Nothing outside the range below should be printed. Output exactly the lines from the line with "Viewport: 600px width, 380px" to the line with "Click the share upload icon", both included.

Data for the task —

★ ★ ★ ★ ★

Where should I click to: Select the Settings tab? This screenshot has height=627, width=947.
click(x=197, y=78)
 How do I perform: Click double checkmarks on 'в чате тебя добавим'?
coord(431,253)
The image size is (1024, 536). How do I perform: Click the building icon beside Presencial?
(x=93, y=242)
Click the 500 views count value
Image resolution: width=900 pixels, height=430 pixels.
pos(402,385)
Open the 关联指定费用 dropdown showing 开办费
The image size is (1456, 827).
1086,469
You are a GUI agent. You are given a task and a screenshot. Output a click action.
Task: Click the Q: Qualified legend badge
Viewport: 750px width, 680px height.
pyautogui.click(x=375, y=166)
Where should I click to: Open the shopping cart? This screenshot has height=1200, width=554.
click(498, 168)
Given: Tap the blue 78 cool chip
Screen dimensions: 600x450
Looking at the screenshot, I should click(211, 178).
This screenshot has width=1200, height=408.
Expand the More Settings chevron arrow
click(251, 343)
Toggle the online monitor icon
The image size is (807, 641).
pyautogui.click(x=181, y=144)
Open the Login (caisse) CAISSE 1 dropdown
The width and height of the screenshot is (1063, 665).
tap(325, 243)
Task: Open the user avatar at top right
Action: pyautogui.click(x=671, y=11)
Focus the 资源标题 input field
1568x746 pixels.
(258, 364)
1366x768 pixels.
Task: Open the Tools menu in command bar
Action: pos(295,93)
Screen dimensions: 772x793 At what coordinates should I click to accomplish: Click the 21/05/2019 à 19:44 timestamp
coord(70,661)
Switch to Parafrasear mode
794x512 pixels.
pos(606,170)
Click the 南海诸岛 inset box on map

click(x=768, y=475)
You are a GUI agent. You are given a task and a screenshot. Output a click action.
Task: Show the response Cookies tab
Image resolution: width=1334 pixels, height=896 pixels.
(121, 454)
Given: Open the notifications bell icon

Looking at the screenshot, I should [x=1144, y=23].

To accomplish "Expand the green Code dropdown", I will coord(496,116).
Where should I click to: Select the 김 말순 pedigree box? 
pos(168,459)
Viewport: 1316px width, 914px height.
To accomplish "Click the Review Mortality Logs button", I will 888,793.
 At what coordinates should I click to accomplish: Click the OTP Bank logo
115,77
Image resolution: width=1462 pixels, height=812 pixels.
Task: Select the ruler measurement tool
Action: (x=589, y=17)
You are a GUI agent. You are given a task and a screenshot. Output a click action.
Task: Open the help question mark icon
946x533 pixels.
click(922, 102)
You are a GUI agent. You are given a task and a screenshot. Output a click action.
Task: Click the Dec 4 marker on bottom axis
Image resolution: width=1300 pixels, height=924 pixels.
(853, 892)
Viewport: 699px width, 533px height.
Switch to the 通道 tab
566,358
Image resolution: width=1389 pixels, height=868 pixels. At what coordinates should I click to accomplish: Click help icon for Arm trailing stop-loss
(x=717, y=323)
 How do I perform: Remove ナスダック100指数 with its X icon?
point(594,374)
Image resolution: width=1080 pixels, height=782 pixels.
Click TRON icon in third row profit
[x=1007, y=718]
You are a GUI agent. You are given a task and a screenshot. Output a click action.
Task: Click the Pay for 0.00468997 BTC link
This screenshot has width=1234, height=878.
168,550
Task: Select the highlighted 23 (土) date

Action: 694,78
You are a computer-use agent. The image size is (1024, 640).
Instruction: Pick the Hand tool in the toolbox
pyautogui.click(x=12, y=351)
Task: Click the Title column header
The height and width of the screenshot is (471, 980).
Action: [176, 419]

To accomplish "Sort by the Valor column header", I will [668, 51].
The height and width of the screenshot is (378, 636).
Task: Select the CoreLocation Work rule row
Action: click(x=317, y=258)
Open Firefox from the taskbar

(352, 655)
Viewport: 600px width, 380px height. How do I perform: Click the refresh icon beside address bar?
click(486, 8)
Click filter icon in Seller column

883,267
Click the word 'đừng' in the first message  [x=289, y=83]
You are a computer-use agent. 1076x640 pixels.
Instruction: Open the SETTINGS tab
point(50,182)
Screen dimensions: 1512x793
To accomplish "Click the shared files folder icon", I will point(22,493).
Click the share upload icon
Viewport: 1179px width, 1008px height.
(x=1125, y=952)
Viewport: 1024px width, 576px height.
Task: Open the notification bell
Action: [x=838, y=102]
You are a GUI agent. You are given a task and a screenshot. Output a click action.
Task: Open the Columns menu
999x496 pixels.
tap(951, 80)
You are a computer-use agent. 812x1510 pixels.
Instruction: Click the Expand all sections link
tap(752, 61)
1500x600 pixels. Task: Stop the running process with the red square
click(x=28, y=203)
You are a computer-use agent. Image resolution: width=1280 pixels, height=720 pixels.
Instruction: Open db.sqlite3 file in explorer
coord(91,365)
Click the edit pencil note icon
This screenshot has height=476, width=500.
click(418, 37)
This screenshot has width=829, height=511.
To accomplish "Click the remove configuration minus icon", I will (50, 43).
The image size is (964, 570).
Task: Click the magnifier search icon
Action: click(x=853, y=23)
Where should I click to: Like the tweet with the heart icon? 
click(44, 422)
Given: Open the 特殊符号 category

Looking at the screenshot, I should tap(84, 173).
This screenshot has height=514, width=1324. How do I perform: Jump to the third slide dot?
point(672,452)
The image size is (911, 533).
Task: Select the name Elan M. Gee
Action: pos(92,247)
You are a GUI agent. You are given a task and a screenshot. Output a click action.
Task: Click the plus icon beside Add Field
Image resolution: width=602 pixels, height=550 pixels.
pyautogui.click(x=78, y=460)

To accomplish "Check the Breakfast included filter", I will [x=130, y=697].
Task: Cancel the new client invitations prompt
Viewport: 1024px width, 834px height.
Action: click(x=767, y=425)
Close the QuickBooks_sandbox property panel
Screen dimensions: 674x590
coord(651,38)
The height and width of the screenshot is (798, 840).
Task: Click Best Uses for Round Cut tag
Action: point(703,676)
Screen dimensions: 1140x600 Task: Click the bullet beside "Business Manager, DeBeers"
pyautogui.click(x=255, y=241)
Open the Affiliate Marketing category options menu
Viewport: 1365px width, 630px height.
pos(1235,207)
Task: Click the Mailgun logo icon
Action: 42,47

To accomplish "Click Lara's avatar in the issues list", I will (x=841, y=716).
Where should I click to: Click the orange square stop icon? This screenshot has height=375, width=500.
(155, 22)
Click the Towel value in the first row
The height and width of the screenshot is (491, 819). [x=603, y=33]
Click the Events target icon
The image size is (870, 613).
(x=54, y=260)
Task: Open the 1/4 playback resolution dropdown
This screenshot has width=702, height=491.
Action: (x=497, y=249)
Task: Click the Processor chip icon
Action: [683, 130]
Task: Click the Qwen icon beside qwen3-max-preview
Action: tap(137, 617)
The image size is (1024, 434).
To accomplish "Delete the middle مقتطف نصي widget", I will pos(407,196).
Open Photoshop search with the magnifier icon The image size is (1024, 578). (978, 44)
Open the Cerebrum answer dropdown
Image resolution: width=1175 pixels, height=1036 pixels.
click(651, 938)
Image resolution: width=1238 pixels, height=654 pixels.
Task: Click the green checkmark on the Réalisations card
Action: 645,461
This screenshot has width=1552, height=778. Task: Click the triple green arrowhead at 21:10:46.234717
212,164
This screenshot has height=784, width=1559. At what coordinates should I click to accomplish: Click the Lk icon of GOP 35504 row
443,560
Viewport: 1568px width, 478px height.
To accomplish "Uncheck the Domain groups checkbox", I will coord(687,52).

★ ★ ★ ★ ★

Exercise answer —
Viewport: 600px width, 380px height. How do I perform: Click the refresh icon beside address bar?
click(486, 8)
Click filter icon in Seller column

883,267
Click the word 'đừng' in the first message  [x=289, y=83]
You are a computer-use agent. 1076x640 pixels.
Instruction: Open the SETTINGS tab
point(50,182)
Screen dimensions: 1512x793
To accomplish "Click the shared files folder icon", I will point(22,493).
Click the share upload icon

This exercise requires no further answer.